I am happy (if tired) to report I was able to stay up for all 3 OTs from last night's Thunder-Grizzlies game.
Partly, that's because it's part of the job and partly, it's because there is something awesome about the super-late-night pivotal playoff game going into the wee hours, where the only thing you have to keep you company is the flickering TV (virtually muted to not keep my wife up) and the patter on Twitter.
In the end, it was worth it, because if in fact the Thunder won the series with last night's epic win, it may go down as the playoff trial that defined them as a team and franchise.
That was the theme of the night -- the Heat's win in Boston was certainly the biggest win of the "Big Three" era in Miami. I would call it the biggest win of LeBron's career (and certainly Bosh's); Wade gets a "ring" exemption to "biggest win" talk.
This was it: Say what you want about the Celtics' weaknesses, this was still the defending East champs playing on their floor, where LeBron and Wade and the Heat haven't won in forever, in a game that Miami really needed -- the difference between being up 3-1 on the Celtics and tied 2-2 (having lost 2 straight) is everything.
It feels comfortable to say the Heat are going to vanquish Boston in this series -- and maybe from relevancy as an elite NBA team, just as the Mavericks did with the Lakers on Sunday.

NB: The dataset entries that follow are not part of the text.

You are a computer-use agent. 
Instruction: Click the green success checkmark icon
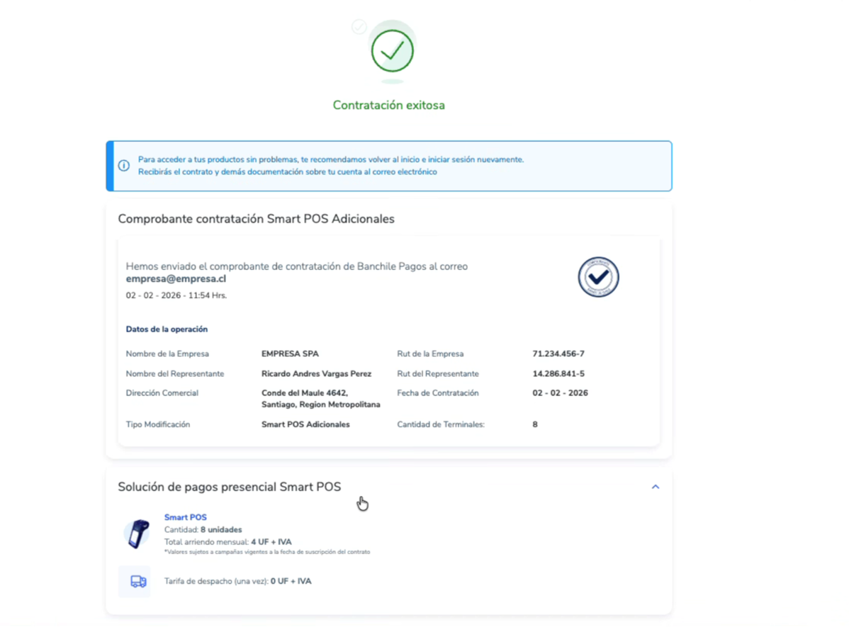392,50
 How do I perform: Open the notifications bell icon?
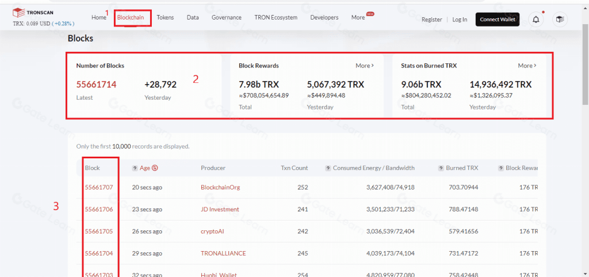(536, 19)
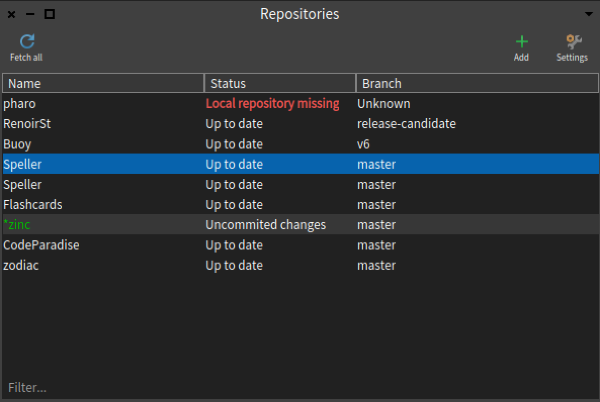Image resolution: width=600 pixels, height=402 pixels.
Task: Click the green Add plus icon
Action: click(521, 42)
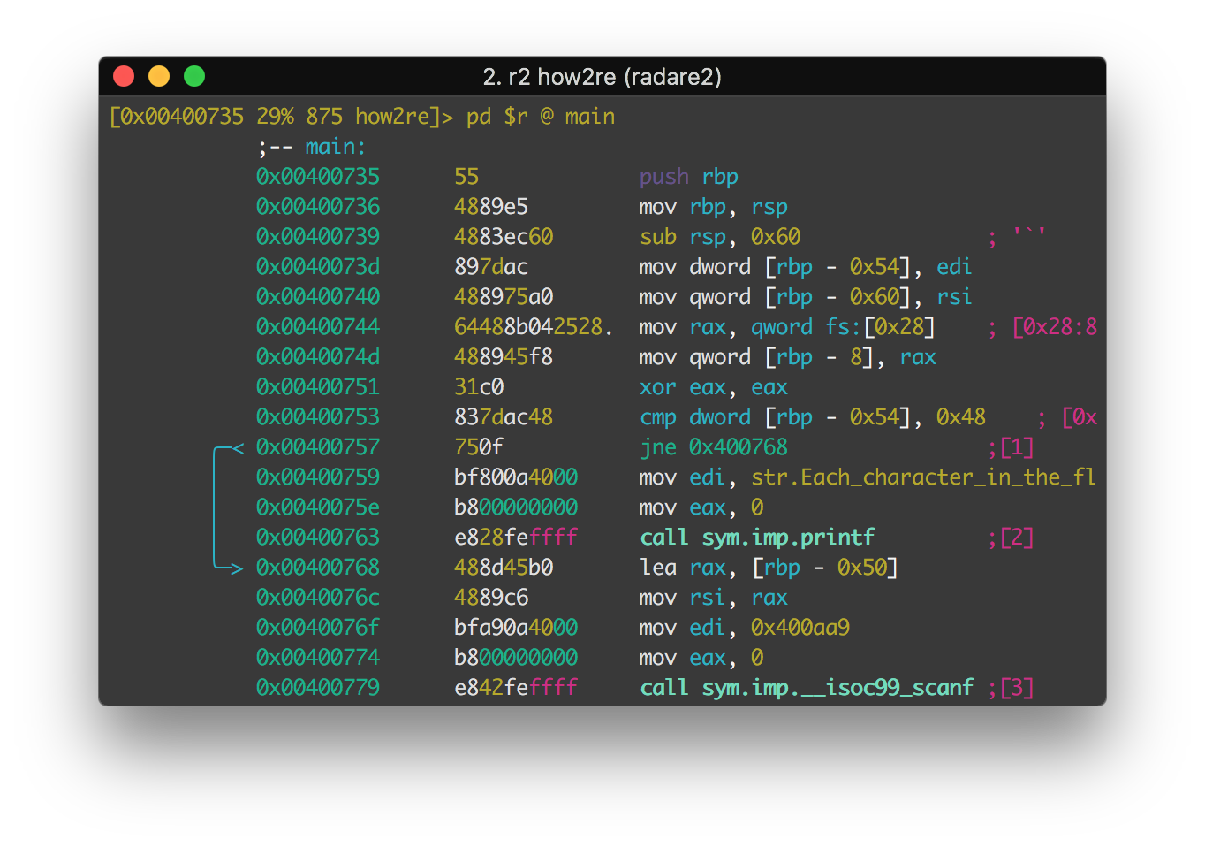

It feels comfortable to say that the Heat just had their "breakthrough" as a team, and that not only does it seem inevitable that they will win the East, but it finally feels realistic that they will win an NBA title in their first year of being together -- a once-unthinkable proposition for me.
The end of the Heat-Celtics game had my mind racing at the implications -- it flowed right into the taut Thunder-Grizzlies game that saved OKC's season (if also layering it with this meta-intrigue of big brother Durant vs. little brother Westbrook, battling for shots).
While the Celtics and Lakers are being ushered out, fans and pundits are cheering for more from the Thunder and Grizzlies -- a best-of-three series, with the entire spotlight on them (and Bulls-Hawks, oddly, as a kind of afterthought), feels like a worthy way to spend the rest of the week.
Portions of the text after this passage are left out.